Task details – Reproduce without change the lines in the material below that run from the one with "Click the Jackson label text" to the end, and nothing more.

________________________

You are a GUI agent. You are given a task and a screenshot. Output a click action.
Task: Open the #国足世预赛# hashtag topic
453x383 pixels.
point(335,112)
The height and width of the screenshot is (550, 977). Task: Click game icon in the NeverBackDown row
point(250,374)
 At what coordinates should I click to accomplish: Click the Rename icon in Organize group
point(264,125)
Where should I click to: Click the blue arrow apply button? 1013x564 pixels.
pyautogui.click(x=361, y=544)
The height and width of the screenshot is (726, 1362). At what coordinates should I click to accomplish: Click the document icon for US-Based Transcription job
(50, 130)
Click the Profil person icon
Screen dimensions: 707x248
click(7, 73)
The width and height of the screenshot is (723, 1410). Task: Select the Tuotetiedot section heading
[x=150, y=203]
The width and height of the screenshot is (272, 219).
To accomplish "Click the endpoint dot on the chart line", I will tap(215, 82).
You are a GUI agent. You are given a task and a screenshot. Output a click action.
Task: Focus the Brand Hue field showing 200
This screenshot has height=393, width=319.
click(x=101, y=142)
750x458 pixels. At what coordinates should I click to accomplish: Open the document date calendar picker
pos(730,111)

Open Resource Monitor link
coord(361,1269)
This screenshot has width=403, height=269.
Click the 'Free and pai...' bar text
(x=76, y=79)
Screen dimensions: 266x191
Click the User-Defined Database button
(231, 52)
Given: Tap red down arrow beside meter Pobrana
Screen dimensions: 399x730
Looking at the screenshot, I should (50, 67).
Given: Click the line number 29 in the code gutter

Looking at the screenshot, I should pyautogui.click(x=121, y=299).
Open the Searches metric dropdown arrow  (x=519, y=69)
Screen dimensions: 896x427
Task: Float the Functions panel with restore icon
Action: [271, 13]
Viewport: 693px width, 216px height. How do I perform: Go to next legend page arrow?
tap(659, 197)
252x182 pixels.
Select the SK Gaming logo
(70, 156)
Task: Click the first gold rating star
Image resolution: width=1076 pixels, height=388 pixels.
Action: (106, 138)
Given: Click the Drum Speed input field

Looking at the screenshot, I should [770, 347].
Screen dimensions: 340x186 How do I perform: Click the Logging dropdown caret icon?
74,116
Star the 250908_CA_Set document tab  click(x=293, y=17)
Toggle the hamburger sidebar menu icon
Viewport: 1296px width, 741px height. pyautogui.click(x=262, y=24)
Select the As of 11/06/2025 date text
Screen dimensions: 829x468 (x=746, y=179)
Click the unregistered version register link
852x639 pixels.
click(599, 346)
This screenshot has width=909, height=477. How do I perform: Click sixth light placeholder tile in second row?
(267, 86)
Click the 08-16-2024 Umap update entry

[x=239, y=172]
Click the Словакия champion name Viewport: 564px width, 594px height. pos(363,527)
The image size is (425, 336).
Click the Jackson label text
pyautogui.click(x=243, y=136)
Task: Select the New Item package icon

________________________

Completed task –
Click the Jackson label text
pyautogui.click(x=243, y=136)
Task: Select the New Item package icon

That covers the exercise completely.